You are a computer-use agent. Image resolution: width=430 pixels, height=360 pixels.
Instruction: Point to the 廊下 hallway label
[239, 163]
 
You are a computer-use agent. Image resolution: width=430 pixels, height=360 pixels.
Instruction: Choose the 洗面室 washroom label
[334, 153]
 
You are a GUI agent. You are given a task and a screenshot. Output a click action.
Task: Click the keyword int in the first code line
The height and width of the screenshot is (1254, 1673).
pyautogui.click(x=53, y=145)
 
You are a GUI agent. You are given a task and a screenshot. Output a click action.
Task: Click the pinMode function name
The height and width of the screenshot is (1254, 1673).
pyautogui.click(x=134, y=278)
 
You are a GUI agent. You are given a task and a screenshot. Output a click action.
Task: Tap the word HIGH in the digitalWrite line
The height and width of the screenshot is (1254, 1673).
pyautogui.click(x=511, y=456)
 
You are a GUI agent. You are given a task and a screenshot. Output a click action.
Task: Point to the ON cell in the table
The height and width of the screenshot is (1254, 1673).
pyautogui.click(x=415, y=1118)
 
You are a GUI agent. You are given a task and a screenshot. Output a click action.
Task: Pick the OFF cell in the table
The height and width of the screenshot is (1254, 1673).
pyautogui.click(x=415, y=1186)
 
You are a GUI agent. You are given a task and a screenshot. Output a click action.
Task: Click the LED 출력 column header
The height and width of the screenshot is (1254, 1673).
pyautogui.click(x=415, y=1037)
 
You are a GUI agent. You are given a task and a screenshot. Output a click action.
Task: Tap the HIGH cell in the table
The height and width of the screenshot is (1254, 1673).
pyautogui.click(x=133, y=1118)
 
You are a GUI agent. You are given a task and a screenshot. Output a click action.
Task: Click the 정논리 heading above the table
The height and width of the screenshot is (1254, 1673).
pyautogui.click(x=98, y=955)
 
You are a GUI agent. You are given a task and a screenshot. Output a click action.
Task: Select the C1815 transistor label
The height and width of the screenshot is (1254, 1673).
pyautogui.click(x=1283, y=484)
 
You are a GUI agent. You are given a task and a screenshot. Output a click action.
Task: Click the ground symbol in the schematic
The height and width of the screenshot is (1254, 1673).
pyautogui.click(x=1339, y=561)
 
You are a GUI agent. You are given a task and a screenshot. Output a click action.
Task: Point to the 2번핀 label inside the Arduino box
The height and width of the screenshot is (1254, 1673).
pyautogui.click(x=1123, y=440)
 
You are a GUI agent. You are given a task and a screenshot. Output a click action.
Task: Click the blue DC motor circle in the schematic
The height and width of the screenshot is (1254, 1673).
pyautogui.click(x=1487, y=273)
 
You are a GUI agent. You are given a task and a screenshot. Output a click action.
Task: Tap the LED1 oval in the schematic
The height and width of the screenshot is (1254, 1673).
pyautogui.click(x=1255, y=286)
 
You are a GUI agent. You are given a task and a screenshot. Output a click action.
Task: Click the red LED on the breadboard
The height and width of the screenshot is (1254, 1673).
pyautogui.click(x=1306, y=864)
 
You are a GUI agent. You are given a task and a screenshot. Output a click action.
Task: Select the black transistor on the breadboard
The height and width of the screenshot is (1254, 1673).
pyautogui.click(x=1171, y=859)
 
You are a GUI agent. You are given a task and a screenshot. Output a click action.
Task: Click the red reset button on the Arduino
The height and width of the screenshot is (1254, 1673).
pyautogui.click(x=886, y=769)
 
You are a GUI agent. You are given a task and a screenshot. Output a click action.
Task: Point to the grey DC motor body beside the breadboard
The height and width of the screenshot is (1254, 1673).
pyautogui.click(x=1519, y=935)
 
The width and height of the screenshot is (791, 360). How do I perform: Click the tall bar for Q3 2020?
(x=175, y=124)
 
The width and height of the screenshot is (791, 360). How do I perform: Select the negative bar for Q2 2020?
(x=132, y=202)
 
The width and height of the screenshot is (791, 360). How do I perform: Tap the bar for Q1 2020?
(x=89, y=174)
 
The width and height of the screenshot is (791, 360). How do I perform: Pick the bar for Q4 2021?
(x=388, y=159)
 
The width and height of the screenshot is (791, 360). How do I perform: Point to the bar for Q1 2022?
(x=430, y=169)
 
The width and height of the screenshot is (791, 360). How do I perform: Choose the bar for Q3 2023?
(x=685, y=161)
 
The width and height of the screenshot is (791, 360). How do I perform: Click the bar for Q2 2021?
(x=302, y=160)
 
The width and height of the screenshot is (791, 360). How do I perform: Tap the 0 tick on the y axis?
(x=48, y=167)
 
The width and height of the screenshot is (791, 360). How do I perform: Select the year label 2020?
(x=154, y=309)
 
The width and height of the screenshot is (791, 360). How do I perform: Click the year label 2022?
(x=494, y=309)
==================================================
> _GIVEN TASK_: Rewrite all the entries above, replacing every "GUI agent" with "desktop assistant" and leaving every other word as it is.

> _EXERCISE RESPONSE_:
You are a computer-use agent. Image resolution: width=430 pixels, height=360 pixels.
Instruction: Point to the 廊下 hallway label
[239, 163]
 
You are a computer-use agent. Image resolution: width=430 pixels, height=360 pixels.
Instruction: Choose the 洗面室 washroom label
[334, 153]
 
You are a desktop assistant. You are given a task and a screenshot. Output a click action.
Task: Click the keyword int in the first code line
The height and width of the screenshot is (1254, 1673).
pyautogui.click(x=53, y=145)
 
You are a desktop assistant. You are given a task and a screenshot. Output a click action.
Task: Click the pinMode function name
The height and width of the screenshot is (1254, 1673).
pyautogui.click(x=134, y=278)
 
You are a desktop assistant. You are given a task and a screenshot. Output a click action.
Task: Tap the word HIGH in the digitalWrite line
The height and width of the screenshot is (1254, 1673).
pyautogui.click(x=511, y=456)
 
You are a desktop assistant. You are given a task and a screenshot. Output a click action.
Task: Point to the ON cell in the table
The height and width of the screenshot is (1254, 1673).
pyautogui.click(x=415, y=1118)
 
You are a desktop assistant. You are given a task and a screenshot. Output a click action.
Task: Pick the OFF cell in the table
The height and width of the screenshot is (1254, 1673).
pyautogui.click(x=415, y=1186)
 
You are a desktop assistant. You are given a task and a screenshot. Output a click action.
Task: Click the LED 출력 column header
The height and width of the screenshot is (1254, 1673).
pyautogui.click(x=415, y=1037)
 
You are a desktop assistant. You are given a task and a screenshot. Output a click action.
Task: Tap the HIGH cell in the table
The height and width of the screenshot is (1254, 1673).
pyautogui.click(x=133, y=1118)
 
You are a desktop assistant. You are given a task and a screenshot. Output a click action.
Task: Click the 정논리 heading above the table
The height and width of the screenshot is (1254, 1673).
pyautogui.click(x=98, y=955)
 
You are a desktop assistant. You are given a task and a screenshot. Output a click action.
Task: Select the C1815 transistor label
The height and width of the screenshot is (1254, 1673).
pyautogui.click(x=1283, y=484)
 
You are a desktop assistant. You are given a task and a screenshot. Output a click action.
Task: Click the ground symbol in the schematic
The height and width of the screenshot is (1254, 1673).
pyautogui.click(x=1339, y=561)
 
You are a desktop assistant. You are given a task and a screenshot. Output a click action.
Task: Point to the 2번핀 label inside the Arduino box
The height and width of the screenshot is (1254, 1673).
pyautogui.click(x=1123, y=440)
 
You are a desktop assistant. You are given a task and a screenshot. Output a click action.
Task: Click the blue DC motor circle in the schematic
The height and width of the screenshot is (1254, 1673).
pyautogui.click(x=1487, y=273)
 
You are a desktop assistant. You are given a task and a screenshot. Output a click action.
Task: Tap the LED1 oval in the schematic
The height and width of the screenshot is (1254, 1673).
pyautogui.click(x=1255, y=286)
 
You are a desktop assistant. You are given a task and a screenshot. Output a click action.
Task: Click the red LED on the breadboard
The height and width of the screenshot is (1254, 1673).
pyautogui.click(x=1306, y=864)
 
You are a desktop assistant. You are given a task and a screenshot. Output a click action.
Task: Select the black transistor on the breadboard
The height and width of the screenshot is (1254, 1673).
pyautogui.click(x=1171, y=859)
 
You are a desktop assistant. You are given a task and a screenshot. Output a click action.
Task: Click the red reset button on the Arduino
The height and width of the screenshot is (1254, 1673).
pyautogui.click(x=886, y=769)
 
You are a desktop assistant. You are given a task and a screenshot. Output a click action.
Task: Point to the grey DC motor body beside the breadboard
The height and width of the screenshot is (1254, 1673).
pyautogui.click(x=1519, y=935)
 
The width and height of the screenshot is (791, 360). How do I perform: Click the tall bar for Q3 2020?
(x=175, y=124)
 
The width and height of the screenshot is (791, 360). How do I perform: Select the negative bar for Q2 2020?
(x=132, y=202)
 
The width and height of the screenshot is (791, 360). How do I perform: Tap the bar for Q1 2020?
(x=89, y=174)
 
The width and height of the screenshot is (791, 360). How do I perform: Pick the bar for Q4 2021?
(x=388, y=159)
 
The width and height of the screenshot is (791, 360). How do I perform: Point to the bar for Q1 2022?
(x=430, y=169)
 
The width and height of the screenshot is (791, 360). How do I perform: Choose the bar for Q3 2023?
(x=685, y=161)
 
The width and height of the screenshot is (791, 360). How do I perform: Click the bar for Q2 2021?
(x=302, y=160)
 
The width and height of the screenshot is (791, 360). How do I perform: Tap the 0 tick on the y axis?
(x=48, y=167)
 
The width and height of the screenshot is (791, 360). How do I perform: Select the year label 2020?
(x=154, y=309)
 
The width and height of the screenshot is (791, 360). How do I perform: Click the year label 2022?
(x=494, y=309)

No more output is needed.